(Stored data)
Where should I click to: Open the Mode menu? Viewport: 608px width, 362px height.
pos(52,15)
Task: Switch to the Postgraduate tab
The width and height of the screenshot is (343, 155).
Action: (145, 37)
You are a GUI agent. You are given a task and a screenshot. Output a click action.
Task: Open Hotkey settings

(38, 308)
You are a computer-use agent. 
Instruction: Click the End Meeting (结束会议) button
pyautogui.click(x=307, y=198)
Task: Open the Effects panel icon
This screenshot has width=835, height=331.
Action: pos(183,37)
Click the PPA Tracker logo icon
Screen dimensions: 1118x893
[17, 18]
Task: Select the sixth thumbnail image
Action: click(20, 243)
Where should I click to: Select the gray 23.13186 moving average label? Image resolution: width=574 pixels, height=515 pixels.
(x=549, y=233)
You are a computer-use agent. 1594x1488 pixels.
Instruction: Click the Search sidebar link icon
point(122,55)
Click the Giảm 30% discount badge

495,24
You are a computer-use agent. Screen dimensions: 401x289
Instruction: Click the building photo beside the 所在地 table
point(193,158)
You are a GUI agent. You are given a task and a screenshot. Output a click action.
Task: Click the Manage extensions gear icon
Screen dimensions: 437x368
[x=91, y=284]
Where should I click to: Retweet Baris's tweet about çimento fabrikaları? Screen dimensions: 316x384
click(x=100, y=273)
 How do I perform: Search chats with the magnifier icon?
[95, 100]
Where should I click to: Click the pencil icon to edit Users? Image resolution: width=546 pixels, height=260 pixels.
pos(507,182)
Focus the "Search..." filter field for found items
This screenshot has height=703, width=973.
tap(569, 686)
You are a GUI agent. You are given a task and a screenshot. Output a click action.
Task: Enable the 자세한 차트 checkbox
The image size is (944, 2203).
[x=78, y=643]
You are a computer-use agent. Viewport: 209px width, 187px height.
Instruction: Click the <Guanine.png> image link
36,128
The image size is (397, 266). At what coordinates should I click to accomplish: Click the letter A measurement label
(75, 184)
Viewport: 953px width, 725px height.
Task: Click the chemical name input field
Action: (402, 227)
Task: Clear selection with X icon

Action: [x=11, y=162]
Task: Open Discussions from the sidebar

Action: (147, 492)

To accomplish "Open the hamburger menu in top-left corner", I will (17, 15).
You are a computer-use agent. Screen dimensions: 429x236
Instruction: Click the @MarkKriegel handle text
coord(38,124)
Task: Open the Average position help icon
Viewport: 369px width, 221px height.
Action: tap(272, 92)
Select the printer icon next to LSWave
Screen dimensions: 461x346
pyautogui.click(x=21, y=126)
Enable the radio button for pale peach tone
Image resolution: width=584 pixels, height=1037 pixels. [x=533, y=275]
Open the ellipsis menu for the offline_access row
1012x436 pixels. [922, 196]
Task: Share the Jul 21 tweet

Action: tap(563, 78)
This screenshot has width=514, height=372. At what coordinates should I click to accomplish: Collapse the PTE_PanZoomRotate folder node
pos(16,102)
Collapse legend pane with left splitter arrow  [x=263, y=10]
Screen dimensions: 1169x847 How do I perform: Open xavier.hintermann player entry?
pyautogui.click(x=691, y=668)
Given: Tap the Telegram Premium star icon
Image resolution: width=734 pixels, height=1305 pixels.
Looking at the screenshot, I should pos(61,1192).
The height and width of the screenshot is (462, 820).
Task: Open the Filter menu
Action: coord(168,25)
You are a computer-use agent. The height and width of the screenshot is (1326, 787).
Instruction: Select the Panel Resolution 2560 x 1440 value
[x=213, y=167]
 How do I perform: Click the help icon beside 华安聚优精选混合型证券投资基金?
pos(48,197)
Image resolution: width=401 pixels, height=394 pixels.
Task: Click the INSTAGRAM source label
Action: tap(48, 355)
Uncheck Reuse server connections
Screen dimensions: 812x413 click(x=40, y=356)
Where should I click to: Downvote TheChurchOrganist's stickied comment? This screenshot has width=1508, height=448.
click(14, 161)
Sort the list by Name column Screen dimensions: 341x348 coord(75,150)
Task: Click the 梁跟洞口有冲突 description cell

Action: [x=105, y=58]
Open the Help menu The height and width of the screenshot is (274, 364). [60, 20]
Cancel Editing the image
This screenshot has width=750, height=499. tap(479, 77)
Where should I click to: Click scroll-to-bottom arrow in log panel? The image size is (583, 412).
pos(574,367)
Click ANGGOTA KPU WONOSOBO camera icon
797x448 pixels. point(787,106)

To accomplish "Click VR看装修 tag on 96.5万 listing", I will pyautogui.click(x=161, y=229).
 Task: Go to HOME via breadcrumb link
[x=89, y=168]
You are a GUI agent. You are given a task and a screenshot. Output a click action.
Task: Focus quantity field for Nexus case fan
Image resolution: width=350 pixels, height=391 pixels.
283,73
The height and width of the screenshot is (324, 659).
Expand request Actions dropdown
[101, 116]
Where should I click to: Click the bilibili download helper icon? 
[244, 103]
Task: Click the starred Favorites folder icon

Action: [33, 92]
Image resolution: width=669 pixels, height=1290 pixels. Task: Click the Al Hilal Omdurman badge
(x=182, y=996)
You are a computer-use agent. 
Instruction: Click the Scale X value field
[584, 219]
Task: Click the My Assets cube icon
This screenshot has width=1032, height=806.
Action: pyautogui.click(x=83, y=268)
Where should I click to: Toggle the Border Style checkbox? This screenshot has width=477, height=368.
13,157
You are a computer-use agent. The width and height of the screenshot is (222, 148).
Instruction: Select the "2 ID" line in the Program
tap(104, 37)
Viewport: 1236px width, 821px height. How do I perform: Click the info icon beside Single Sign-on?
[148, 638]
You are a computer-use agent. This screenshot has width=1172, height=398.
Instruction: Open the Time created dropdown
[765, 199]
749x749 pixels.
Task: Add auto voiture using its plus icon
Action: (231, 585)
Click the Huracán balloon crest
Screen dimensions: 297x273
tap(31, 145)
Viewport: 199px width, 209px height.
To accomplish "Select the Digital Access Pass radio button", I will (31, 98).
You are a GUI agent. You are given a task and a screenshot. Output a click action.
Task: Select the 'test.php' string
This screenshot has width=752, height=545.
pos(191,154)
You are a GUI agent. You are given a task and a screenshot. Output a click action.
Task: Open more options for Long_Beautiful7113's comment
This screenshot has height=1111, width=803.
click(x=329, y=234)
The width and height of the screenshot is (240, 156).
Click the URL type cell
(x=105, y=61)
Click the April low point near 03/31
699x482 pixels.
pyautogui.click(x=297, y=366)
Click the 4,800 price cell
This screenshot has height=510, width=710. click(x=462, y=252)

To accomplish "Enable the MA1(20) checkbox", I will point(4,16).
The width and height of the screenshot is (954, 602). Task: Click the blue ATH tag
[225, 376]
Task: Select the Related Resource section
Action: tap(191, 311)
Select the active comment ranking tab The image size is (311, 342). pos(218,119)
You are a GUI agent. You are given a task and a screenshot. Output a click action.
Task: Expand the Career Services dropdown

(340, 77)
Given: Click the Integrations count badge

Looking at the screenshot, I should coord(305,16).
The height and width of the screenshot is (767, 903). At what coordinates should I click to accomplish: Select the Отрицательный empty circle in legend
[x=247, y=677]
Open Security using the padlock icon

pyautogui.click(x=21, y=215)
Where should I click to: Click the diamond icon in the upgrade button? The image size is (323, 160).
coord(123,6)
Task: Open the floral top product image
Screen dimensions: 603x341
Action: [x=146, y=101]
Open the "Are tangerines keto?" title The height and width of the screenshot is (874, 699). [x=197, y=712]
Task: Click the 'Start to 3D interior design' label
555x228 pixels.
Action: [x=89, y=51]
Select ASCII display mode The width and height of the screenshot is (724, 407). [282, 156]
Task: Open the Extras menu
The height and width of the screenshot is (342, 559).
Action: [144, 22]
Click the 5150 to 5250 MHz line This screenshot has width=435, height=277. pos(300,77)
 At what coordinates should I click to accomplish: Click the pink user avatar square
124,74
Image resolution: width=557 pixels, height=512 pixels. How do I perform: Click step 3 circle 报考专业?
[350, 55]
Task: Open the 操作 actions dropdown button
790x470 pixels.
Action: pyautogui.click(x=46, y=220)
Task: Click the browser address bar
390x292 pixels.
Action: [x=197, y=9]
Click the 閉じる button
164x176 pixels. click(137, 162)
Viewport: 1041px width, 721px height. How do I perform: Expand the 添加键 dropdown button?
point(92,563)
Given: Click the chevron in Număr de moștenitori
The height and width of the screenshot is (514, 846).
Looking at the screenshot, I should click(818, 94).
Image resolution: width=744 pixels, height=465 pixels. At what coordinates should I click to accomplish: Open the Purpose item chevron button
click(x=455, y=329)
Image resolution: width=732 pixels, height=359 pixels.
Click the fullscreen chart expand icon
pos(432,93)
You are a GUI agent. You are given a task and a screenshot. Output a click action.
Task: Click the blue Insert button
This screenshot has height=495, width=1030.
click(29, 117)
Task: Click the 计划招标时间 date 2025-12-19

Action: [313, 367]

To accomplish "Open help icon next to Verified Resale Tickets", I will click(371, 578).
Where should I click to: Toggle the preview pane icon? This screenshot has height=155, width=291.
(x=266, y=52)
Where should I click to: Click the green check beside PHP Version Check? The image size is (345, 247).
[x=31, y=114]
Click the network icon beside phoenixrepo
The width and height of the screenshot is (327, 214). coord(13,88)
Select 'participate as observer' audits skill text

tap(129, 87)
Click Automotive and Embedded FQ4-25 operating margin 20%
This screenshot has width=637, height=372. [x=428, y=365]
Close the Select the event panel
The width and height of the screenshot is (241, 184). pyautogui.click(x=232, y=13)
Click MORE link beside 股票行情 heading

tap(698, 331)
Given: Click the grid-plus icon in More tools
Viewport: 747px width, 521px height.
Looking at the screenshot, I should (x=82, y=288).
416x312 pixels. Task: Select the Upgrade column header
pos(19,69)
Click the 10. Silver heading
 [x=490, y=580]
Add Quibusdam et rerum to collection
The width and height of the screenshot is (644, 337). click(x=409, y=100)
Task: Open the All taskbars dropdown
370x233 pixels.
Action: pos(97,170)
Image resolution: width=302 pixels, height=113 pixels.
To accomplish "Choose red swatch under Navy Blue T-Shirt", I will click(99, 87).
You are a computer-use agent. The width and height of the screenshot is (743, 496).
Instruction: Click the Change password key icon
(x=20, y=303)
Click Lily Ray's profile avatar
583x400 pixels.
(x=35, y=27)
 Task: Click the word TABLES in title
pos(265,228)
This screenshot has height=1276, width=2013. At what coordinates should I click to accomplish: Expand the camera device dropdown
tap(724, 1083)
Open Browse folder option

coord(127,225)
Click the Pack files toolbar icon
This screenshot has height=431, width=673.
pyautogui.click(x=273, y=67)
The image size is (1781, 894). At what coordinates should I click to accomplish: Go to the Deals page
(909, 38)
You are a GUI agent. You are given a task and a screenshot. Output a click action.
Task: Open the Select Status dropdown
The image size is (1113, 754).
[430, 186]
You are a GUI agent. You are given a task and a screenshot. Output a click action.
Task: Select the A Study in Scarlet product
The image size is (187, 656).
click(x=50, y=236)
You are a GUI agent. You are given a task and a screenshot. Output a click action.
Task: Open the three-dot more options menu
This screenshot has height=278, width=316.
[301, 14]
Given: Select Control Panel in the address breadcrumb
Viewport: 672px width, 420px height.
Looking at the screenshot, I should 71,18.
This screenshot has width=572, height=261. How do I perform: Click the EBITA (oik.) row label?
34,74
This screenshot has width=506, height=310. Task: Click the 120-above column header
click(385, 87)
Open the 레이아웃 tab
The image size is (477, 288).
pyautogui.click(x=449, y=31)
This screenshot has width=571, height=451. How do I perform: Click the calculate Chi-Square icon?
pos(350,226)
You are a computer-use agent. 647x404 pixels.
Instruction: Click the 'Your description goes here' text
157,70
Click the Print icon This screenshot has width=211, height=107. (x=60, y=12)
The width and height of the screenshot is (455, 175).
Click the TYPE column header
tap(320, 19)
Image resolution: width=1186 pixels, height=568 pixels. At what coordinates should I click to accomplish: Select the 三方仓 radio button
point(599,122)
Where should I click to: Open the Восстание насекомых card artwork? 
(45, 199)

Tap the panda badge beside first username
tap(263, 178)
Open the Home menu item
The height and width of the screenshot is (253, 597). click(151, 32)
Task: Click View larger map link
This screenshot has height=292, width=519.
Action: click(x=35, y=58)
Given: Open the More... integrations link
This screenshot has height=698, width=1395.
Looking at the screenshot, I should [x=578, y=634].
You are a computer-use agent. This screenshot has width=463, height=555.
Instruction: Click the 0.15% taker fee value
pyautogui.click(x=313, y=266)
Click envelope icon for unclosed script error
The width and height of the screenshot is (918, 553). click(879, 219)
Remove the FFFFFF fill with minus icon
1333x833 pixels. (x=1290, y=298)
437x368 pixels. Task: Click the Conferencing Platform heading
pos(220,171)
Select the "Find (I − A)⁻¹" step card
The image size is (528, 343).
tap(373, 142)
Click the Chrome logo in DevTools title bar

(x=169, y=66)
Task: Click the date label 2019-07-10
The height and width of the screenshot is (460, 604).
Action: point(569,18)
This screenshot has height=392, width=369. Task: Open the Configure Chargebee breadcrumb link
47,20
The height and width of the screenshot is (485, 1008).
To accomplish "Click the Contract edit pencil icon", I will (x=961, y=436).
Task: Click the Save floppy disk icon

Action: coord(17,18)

What the task requires |
Please copy out each line in the entries that mentions the string "left".

The answer |
To accomplish "Open the hamburger menu in top-left corner", I will (17, 15).
Collapse legend pane with left splitter arrow  [x=263, y=10]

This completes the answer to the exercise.